- _WHAT THE TASK REQUIRES_
The lines to repeat are those below from the one containing "You are a computer-use agent. Screen dimensions: 534x734" down to the one containing "You are a computer-use agent. Screen dimensions: 475x1080", both included; reproduce them exactly and nothing else.

- _INPUT DATA_
········

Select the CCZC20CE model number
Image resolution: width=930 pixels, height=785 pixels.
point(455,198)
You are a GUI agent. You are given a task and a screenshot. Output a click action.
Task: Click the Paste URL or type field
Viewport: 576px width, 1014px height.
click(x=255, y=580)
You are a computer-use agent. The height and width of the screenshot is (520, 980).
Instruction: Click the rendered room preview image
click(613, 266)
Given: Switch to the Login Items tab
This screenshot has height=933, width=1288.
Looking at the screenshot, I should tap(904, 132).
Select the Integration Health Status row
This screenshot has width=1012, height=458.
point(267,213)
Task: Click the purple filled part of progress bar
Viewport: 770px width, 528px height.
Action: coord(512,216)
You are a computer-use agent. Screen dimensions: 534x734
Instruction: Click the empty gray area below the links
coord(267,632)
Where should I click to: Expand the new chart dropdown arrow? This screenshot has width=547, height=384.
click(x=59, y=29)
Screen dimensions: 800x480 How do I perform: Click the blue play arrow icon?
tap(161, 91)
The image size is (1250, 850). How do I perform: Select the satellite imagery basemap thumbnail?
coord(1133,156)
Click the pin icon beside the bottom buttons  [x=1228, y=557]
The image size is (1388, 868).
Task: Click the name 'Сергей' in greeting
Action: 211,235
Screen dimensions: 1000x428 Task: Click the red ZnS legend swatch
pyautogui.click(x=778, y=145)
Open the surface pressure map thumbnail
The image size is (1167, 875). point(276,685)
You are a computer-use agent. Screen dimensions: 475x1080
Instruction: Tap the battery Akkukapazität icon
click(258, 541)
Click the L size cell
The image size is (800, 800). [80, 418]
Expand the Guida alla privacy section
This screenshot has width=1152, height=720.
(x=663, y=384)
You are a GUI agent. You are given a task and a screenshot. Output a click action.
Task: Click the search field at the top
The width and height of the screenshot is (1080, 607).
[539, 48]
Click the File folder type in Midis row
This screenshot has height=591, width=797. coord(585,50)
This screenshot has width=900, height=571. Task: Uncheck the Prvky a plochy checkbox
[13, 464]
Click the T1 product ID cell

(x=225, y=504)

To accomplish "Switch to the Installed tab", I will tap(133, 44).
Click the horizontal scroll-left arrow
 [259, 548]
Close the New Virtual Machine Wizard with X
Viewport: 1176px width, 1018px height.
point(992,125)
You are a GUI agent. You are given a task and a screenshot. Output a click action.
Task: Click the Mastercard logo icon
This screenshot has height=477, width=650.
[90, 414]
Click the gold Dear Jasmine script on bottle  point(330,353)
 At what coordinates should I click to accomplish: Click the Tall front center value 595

········

- _ANSWER FOR THE TASK_
You are a computer-use agent. Screen dimensions: 534x734
Instruction: Click the empty gray area below the links
coord(267,632)
Where should I click to: Expand the new chart dropdown arrow? This screenshot has width=547, height=384.
click(x=59, y=29)
Screen dimensions: 800x480 How do I perform: Click the blue play arrow icon?
tap(161, 91)
The image size is (1250, 850). How do I perform: Select the satellite imagery basemap thumbnail?
coord(1133,156)
Click the pin icon beside the bottom buttons  [x=1228, y=557]
The image size is (1388, 868).
Task: Click the name 'Сергей' in greeting
Action: 211,235
Screen dimensions: 1000x428 Task: Click the red ZnS legend swatch
pyautogui.click(x=778, y=145)
Open the surface pressure map thumbnail
The image size is (1167, 875). point(276,685)
You are a computer-use agent. Screen dimensions: 475x1080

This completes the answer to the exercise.